WRITTEN REQUEST: Please rewrite the material from the line with "Extracción sheet tab" up to and including the line with "will click(x=304, y=564).", swapping "radio button" for "option button" and leaving everything else as it is. Return only those lines.

LISTED RECORDS:

-- begin --

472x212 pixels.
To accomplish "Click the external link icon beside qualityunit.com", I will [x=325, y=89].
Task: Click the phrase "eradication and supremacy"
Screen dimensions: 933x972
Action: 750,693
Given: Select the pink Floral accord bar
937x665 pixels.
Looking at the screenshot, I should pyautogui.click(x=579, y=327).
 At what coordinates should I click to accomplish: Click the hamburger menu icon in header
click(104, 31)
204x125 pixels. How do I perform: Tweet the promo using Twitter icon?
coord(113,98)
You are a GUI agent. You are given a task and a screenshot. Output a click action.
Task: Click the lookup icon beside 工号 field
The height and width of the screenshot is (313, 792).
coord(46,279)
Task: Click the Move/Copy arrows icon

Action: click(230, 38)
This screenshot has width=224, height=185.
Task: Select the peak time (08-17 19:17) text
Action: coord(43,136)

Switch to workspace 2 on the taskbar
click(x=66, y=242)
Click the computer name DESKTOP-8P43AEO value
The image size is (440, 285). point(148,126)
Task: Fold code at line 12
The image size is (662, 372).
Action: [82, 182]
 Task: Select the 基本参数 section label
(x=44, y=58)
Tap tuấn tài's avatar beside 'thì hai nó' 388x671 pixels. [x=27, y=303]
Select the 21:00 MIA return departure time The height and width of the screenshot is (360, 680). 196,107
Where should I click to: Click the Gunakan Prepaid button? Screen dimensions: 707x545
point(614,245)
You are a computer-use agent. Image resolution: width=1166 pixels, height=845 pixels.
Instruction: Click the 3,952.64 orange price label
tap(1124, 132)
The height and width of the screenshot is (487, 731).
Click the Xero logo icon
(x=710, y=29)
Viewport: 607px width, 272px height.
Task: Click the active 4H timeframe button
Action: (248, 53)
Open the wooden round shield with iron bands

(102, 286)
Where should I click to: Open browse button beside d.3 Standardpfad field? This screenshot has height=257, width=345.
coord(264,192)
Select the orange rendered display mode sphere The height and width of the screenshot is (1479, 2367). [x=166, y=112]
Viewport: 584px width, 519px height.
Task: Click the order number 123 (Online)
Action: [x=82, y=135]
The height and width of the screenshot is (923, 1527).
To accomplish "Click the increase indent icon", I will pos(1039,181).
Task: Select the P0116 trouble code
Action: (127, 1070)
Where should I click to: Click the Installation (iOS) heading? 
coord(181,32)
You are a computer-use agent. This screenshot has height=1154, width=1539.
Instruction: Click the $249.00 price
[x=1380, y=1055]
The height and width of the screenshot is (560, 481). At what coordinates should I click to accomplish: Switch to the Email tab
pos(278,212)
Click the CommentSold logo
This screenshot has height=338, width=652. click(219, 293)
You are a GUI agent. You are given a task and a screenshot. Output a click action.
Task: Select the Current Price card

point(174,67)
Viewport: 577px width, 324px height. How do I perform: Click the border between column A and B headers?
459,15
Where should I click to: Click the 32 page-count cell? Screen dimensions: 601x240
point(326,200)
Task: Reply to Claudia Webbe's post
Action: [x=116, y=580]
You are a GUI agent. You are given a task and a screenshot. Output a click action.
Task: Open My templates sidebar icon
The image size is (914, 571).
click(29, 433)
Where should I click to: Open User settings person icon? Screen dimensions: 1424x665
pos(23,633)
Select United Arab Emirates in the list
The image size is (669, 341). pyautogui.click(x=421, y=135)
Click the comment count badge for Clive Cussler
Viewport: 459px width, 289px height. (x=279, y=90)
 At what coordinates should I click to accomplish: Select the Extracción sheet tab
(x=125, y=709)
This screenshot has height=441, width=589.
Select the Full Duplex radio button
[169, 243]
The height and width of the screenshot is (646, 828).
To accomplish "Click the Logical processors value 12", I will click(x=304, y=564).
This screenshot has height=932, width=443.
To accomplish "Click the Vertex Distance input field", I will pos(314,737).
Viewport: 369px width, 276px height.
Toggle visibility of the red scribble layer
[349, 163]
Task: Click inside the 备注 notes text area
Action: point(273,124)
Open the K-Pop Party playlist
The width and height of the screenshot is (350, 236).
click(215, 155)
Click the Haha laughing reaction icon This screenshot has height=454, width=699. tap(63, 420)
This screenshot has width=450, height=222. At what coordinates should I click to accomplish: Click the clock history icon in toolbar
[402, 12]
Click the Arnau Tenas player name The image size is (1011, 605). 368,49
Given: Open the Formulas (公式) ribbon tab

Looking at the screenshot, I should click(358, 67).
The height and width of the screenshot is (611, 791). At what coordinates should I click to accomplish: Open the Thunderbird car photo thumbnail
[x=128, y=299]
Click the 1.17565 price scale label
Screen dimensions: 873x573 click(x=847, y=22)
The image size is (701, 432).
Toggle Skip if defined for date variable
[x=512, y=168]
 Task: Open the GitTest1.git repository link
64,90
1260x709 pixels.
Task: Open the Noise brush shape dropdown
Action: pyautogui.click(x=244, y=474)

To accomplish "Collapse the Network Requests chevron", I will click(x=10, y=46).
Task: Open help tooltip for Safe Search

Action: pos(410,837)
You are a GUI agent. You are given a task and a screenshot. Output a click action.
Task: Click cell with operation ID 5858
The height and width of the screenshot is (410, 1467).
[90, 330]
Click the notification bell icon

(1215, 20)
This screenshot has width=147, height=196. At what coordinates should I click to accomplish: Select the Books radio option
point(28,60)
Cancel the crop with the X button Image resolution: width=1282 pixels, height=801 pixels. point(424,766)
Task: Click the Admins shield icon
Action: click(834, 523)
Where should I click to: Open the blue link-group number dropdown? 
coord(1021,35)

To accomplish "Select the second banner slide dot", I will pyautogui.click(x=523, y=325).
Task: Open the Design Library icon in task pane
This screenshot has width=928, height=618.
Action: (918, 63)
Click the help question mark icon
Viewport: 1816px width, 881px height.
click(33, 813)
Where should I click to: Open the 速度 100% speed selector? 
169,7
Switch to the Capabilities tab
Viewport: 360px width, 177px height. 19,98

-- end --

EXERCISE OUTPUT:
 At what coordinates should I click to accomplish: Select the Extracción sheet tab
(x=125, y=709)
This screenshot has height=441, width=589.
Select the Full Duplex option button
[169, 243]
The height and width of the screenshot is (646, 828).
To accomplish "Click the Logical processors value 12", I will click(x=304, y=564).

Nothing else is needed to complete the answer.